What defines the times in which we all live? Issues! And how writers’ interpret the world in which we live ultimately produces the literature by which we define ourselves for the future.
1. The Butterfly Prison by Tamara Pearson
The Butterfly Prison is a tapestry of vignettes that tells the hushed-up, little stories that unfold within a world characterized by diminishment and shame, the stories of the disenfranchised, the stories of Paz and Mella.
2. Mameluke Bath by Andrew Asibong
Christie Smithkin’s determination to rescue her friend Damon from the horrors of a zombie-factory hidden deep in the woods, and to come to terms with her own terrifying childhood, reveal a deeper inequity in the spa town of Mameluke Bath.

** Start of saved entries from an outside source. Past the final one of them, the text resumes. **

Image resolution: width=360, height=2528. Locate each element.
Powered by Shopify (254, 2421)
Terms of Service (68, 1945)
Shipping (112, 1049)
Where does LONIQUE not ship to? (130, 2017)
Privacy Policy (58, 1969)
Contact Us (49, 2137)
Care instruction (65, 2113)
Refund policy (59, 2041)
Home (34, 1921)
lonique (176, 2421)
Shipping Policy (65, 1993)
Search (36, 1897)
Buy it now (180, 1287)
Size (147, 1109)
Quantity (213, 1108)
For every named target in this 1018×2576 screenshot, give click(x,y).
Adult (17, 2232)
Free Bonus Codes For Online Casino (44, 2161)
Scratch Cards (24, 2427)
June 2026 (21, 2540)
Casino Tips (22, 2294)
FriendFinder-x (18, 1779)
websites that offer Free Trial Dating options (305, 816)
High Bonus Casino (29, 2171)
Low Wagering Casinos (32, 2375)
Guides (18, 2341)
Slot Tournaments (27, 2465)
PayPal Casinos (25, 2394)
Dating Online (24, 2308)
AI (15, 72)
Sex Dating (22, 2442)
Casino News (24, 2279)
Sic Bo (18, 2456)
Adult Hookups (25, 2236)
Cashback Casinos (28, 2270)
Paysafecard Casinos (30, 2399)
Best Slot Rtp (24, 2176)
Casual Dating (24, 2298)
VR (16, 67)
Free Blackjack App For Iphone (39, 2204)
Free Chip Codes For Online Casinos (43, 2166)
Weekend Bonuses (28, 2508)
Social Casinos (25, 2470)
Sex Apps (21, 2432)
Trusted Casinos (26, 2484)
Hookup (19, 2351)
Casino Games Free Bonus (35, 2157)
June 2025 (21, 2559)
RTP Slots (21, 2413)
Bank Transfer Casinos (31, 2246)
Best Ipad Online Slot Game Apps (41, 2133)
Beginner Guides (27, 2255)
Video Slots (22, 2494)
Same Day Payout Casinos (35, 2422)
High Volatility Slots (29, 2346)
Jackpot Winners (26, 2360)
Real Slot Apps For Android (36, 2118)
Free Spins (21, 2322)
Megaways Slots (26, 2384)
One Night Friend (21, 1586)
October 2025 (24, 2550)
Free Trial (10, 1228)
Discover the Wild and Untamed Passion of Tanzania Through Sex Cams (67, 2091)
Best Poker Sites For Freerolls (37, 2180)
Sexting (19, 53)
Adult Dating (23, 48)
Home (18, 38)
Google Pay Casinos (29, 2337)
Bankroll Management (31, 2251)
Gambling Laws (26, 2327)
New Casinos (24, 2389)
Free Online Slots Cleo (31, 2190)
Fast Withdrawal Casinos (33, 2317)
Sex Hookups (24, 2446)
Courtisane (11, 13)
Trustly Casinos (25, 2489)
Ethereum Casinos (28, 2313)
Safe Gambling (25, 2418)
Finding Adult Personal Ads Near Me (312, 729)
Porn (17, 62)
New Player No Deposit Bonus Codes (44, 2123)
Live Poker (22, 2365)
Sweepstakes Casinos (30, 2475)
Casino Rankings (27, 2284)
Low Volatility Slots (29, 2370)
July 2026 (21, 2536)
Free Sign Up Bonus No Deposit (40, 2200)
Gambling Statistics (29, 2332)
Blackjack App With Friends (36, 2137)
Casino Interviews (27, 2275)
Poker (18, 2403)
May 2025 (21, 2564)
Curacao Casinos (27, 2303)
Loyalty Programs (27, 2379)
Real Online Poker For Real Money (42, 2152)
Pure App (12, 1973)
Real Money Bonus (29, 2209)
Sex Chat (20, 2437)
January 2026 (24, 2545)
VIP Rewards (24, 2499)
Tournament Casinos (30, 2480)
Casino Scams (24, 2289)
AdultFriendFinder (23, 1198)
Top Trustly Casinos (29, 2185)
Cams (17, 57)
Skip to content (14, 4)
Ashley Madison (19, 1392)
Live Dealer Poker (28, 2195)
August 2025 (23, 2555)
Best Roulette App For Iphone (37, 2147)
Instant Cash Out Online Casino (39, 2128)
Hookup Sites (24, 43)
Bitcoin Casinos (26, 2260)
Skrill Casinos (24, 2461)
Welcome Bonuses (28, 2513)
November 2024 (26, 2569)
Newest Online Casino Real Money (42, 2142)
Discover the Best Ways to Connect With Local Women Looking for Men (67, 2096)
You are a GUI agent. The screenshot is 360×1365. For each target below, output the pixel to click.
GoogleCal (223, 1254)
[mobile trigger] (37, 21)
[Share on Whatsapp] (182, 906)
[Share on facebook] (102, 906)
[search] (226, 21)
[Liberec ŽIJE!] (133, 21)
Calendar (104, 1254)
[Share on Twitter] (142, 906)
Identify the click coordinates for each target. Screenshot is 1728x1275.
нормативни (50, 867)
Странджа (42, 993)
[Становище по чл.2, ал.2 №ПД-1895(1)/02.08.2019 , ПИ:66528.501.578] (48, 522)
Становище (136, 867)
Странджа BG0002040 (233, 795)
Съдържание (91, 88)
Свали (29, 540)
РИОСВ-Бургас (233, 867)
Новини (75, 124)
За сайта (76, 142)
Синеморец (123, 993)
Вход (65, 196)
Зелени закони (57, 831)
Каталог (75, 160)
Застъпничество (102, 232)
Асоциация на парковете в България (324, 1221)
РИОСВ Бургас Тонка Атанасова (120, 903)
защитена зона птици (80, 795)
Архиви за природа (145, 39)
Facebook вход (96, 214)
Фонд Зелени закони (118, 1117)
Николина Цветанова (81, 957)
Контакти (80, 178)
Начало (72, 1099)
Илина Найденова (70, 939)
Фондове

3. A Week with Fiona Wonder: A Novel by Kelly Huddleston
Mercy Swimmer is faced with a decision that will ultimately challenge her own capacity for compassion. A Week with Fiona Wonder exposes the consequences of social exclusivity and suggests the alternatives of inclusion, empathy and mercy.
4. The Virtual Life of Fizzy Oceans by David A. Ross
In response to oncoming environmental collapse, Amy Birkenstock (aka Fizzy Oceans) migrates into Virtual Life in order to document and preserve human culture within the dot matrix world of VL.